Male sex remains significantly associated with death and hospital admission in a vaccinated population according to findings from a prospective cohort study of just under 7 million vaccinated individuals (74% had two vaccine doses) from 8 Dec 2020 to 15 June 2021.35 Hazard ratio for death was 1.89 (95% CI 1.72 to 2.08), and for hospitalisation 1.31 (95% CI 1.20 to 1.44).35

Smoking

Increased risk for COVID-19-related hospitalisation or death - relative effect >1 to <2

Evidence

A meta-analysis of 19 peer-reviewed papers showed that smoking is associated with disease progression and severe disease, with smokers having greater odds of progression in COVID-19 severity compared with people who never smoked (OR 1.91, 95% CI 1.42 to 2.59, p=0.001). 42

A systematic review of peer-reviewed studies carried out by the World Health Organization suggested that smoking is associated with increased severity of disease and death in hospitalised COVID-19 patients. The authors note that although likely related to severity, there is no evidence to quantify the risk to smokers of COVID-19-related hospitalisation.43

An observational study of 10,926 deaths due to COVID-19 in England found that death due to COVID-19 was significantly associated with former smoking (HR 1.19, 95% CI 1.14 to 1.24) but not current smoking (HR 0.89, 95% CI 0.82 to 0.97).11

A prospective cohort analysis of UK Biobank data found that amongst participants >69 years, once infected, smokers were twice as likely to die from COVID-19 compared with non-smokers (RR 2.15, 95% CI 1.11 to 4.16) whereas there was no statistically significant difference for those under the age of 69 (RR 1.22, 95% CI 0.83 to 1.79).44 Similar patterns 15 were observed for previous smokers. The impact of smoking was similar in men and women.

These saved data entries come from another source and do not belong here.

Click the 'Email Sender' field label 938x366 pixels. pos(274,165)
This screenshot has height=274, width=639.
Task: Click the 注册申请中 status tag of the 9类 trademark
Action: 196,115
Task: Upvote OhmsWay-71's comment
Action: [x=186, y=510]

A prospective cohort study linked vaccination status, primary care records, COVID-19 testing, hospitalisation and mortality data in Scotland to assess the frequency of adverse COVID-19 outcomes in people receiving at least one vaccine dose. Data from December 2020 to April 2021 were included. Being a smoker was associated with increased risk of the composite outcome of COVID-19-related hospitalisation or death. When compared with non-smokers, smokers and ex-smokers had increased risk of adverse outcome (RR 1.14, 95% CI 0.97 to 1.33, RR 1.18, 95% CI 1.01 to 1.38, respectively), but this was only statistically significant for ex-smokers.45

Socioeconomic status

Increased risk for COVID-19-related hospitalisation or death - relative effect >1 to <2 for socioeconomic deprivation

Evidence

An observational study of 10,926 deaths due to COVID-19 in England found that death due to COVID-19 was significantly associated with living in the most deprived quintile (HR 1.79, 95% CI 1.68 to 1.91) compared with the least deprived quintile. The associations were adjusted for comorbidity, age, sex but not adjusted for employment or housing density.11

An English cohort study of over 45,000 patients with hypertension and suspected COVID-19 found that increasing deprivation was significantly associated with death due to COVID-19. 48 

A case-control study of 4,272 severe COVID-19 cases and 36,948 controls in Scotland found that severe disease was significantly associated with socioeconomic deprivation (RR 0.54, 95% CI 0.48 to 0.62) for the least deprived quintile compared to most deprived. 33 

Based on data to 14 February 2022, COVID-19 cases in people coded by postcode to the most deprived quintile made up 21.8% of all positive tests.49 People in the least deprived quintile made up 19.5% of all cases. For hospital admissions, those people in the most deprived quintile made up 30.9% of cases whilst those in the least deprived quintile contributed 12.5% of admissions.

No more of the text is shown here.